Document text
|---|
2.27 [5] <§2.7> Translate the following C code to MIPS assembly code. Use a minimum number of instructions. Assume that the values of a, b, i, and j are in registers $s0, s1, t0, and t1, respectively. Also, assume that register s2 holds the base address of the array D.
for(i=0; i<a; i++)
for(j=0; j<b; j++)
D[4*j] = i + j;


add $t0, $0, $0 # i = 0
L1: slt $t2, $t0, $s0 # i < a
beq $t2, $0, Exit # $t2 == 0, go to Exit
add $t1, $0, $0 # j = 0
L2: slt $t2, $t1, $s1 # j < b
beq $t2, $0, L3 # if $t2 == 0, go to L3
add $t2, $t0, $t1 # i+j
sll $t4, $t1, 4 # $t4 = 4*j (sll was written instead of mul.)
add $t3, $t4, $s2 # $t3 = &D[4*j]
sw $t2, 0($t3) # D[4*j] = i+j
addi $t1, $t1, 1 # j = j+1
j L2
L3: addi $t0, $t0, 1
# i = i+1
j L1
Exit:





2.28 [5] <§2.7> How many MIPS instructions does it take to implement the C code from exercise 27? If the variables a and b are initialized to 10 and 1 and all elements of D are initially 0, what is the total number of MIPS instructions that is executed to complete the loop?

  1. formula = 3 + a*(4 + (3 + b*8))
    (Inner) 3 + b*4 + b*4
    (Outer) 3 + a*4 + a*(Inner)


  2. the total number of MIPS instrucitons = 3 + 10*(4 + (3 + 1*8)) = 153



// 문제에는 bne $t2, $s0, LOOP 라고 나와있는데 오타라고 생각하여 $s0 -> $0로 수정합니다.
2.29 [5] <§2.7> Translate the following loop into C. Assume that the C-level integer i is held in register $t1, $s2 holds the C-level integer called result, and $s0 holds the base address of the integer MemArray.
addi $t1, $0, $0
LOOP: lw $s1, 0($s0)
add $s2, $s2, $s1
addi $s0, $s0, 4
addi $t1, $t1, 1
slti $t2, $t1, 100
bne $t2, $0, LOOP


i = 0;
do {
  result += MemArray[i];
  i++;
} while(i<100);





2.30 [5] <§2.7> Rewrite the loop from Exercise 2.29 reduce the number of MIPS instructions executed.


addi $t1, $s0, 400
LOOP: lw $s1, 0($s0)
add $s2, $s2, $s1
addi $s0, $s0, 4
slti $t2, $s0, $t1
bne $t2, $0, LOOP





2.31 [5] <§2.8> Implement the following C code in MIPS assembly. What is the total number of MIPS instructions needed to execute the function?
|---|
Raw data
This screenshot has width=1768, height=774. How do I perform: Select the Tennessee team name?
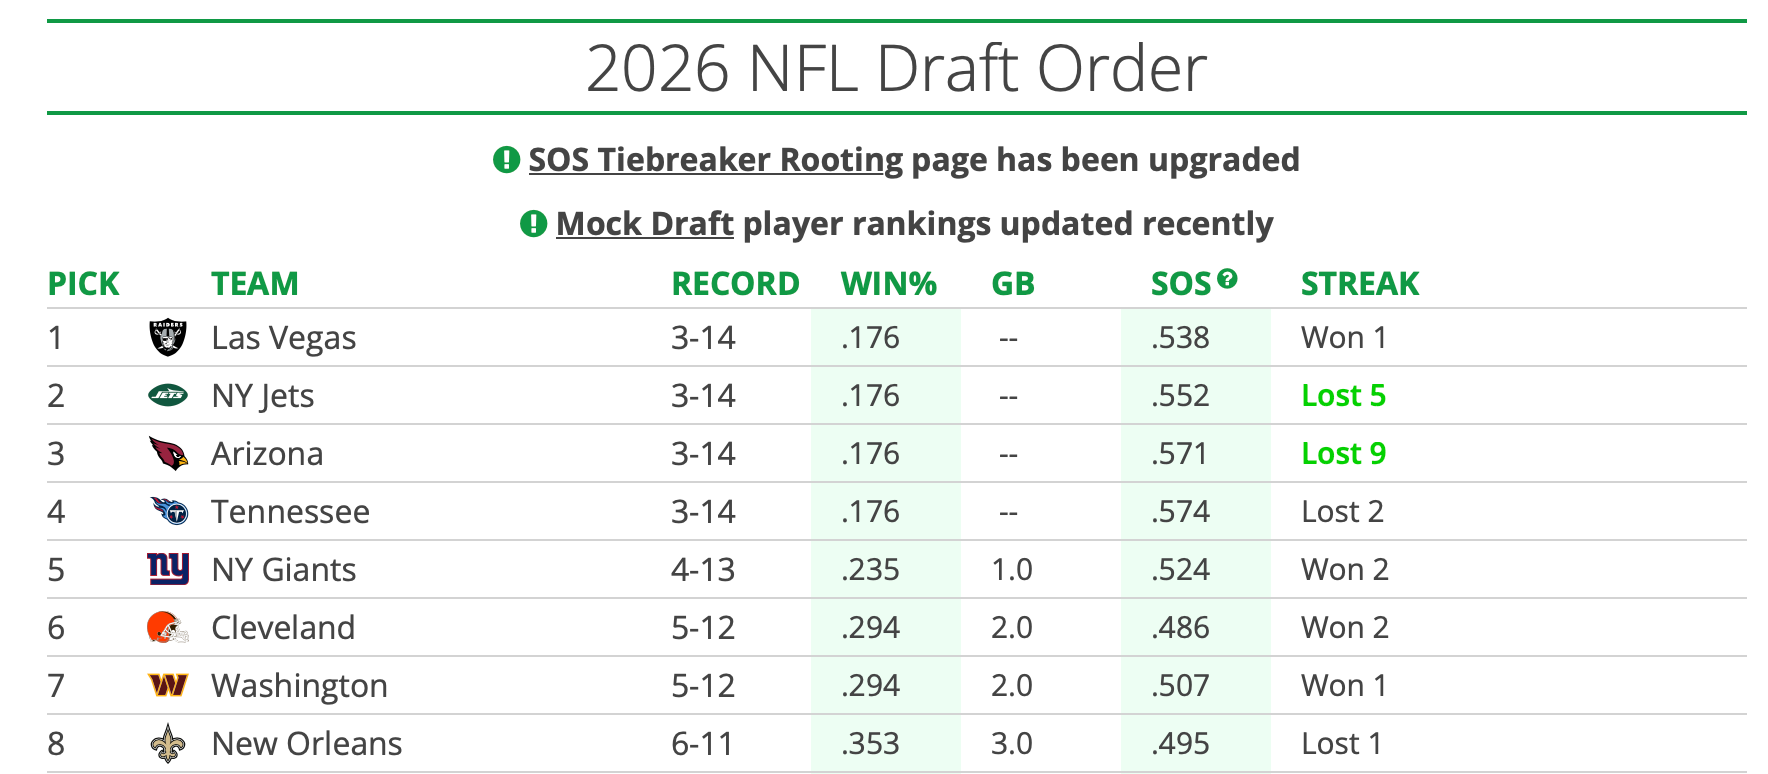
|---|
Given request A
In the MIPS exercises text, list the number that heads each exercise.
Given request B
Write the next part of the MIPS exercises text, starting after its last sentence.

Written response A
2.27, 2.28, 2.29, 2.30, 2.31

Written response B
int fib(int n) {
   if (n==0)
      return 0;
   else if (n==1)
      return 1;
   else
      return fib(n-1) + fib(n-2);
}

  • We assume $a0 is non-negative.
fib:
addi $sp, $sp, -12 # allocate stack frame of 12 bytes
sw $a0, 8($sp)
save n
sw $ra, 4($sp) #
save return address
sw $s0, 0($sp) #
save $s0

slti $t0, $a0, 2
fib(i) = i for i = 0, 1
beq $t0, $0, else
add $v0, $a0, $0 # $v0 = 0 or 1
j exit # go to exit
else:
addi $a0, $a0, -1 # fib(n-1)
jal fib
# recursive call
add $s0, $v0, $0
addi $a0, $a0, -1 # fib(n-2)
jal fib
# recursive call
add $v0, $v0, $s0
exit:
lw $a0, 8($sp)
# restore $a0
lw $ra, 4($sp) # restore return address
lw $s0, 0($sp) # restore $s0
addi $sp, $sp, 12 # free stack frame

jr $ra # return to caller





2.32 [5] <§2.8> Functions can often be implemented by compilers “in-line.” An in-line function is when the body of the function is copied into the program space, allowing the overhead of the function call to be eliminated. Implement an “in-line” version of the the C code in the table in MIPS assembly. What is the reduction in the total number of MIPS assembly instructions needed to complete the function? Assume that the C variable n is initialized to 5.

  • Due to recursive nature of the code, not possible for the compiler to in-line the function call.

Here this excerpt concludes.